— START —

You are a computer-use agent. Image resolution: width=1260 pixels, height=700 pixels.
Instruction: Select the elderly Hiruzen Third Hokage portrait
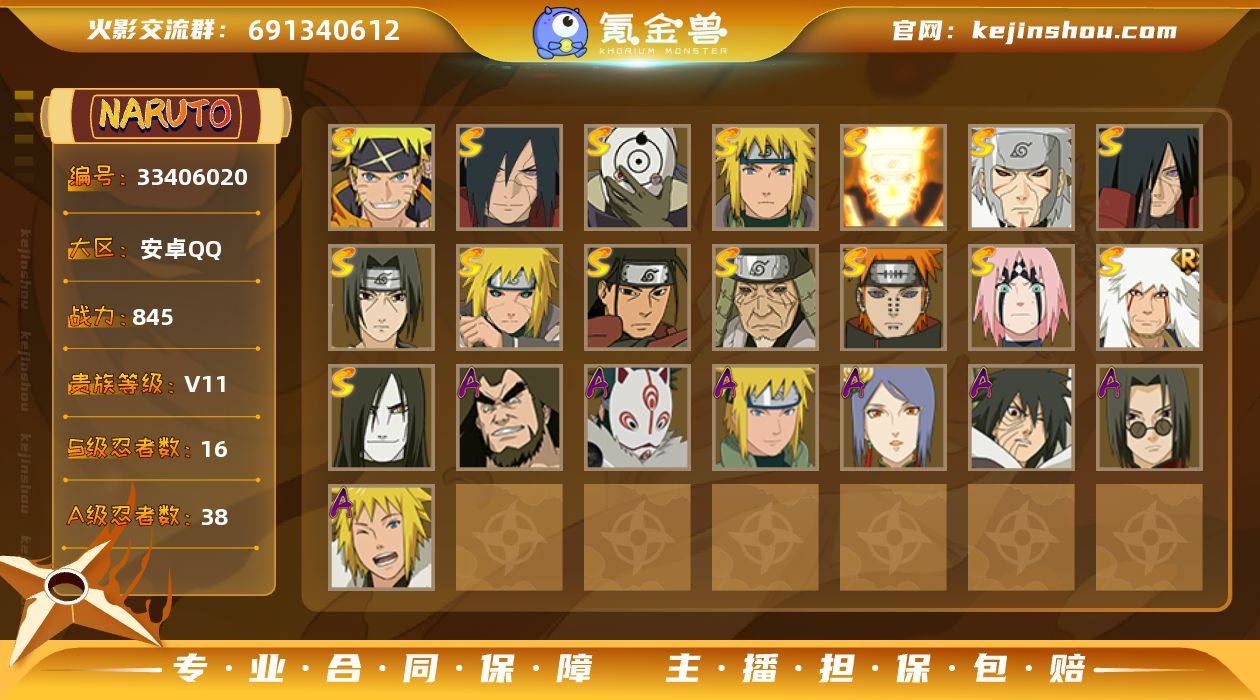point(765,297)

— END —
— START —

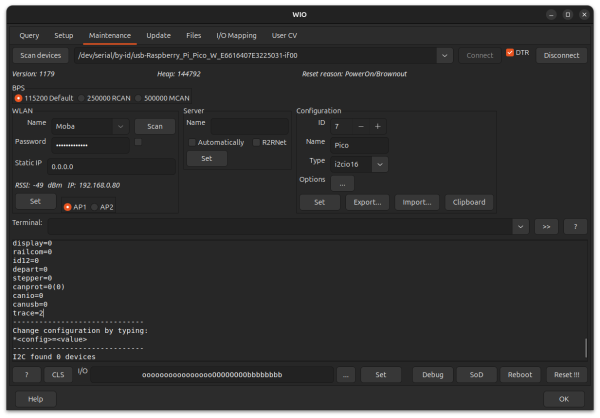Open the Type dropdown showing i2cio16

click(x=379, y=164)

— END —

What to produce
Could you write out the lines that open with the one containing "You are a computer-use" and close with the one containing "point(765,297)", both of those included, and leave the pictures out?

Expected output
You are a computer-use agent. Image resolution: width=1260 pixels, height=700 pixels.
Instruction: Select the elderly Hiruzen Third Hokage portrait
point(765,297)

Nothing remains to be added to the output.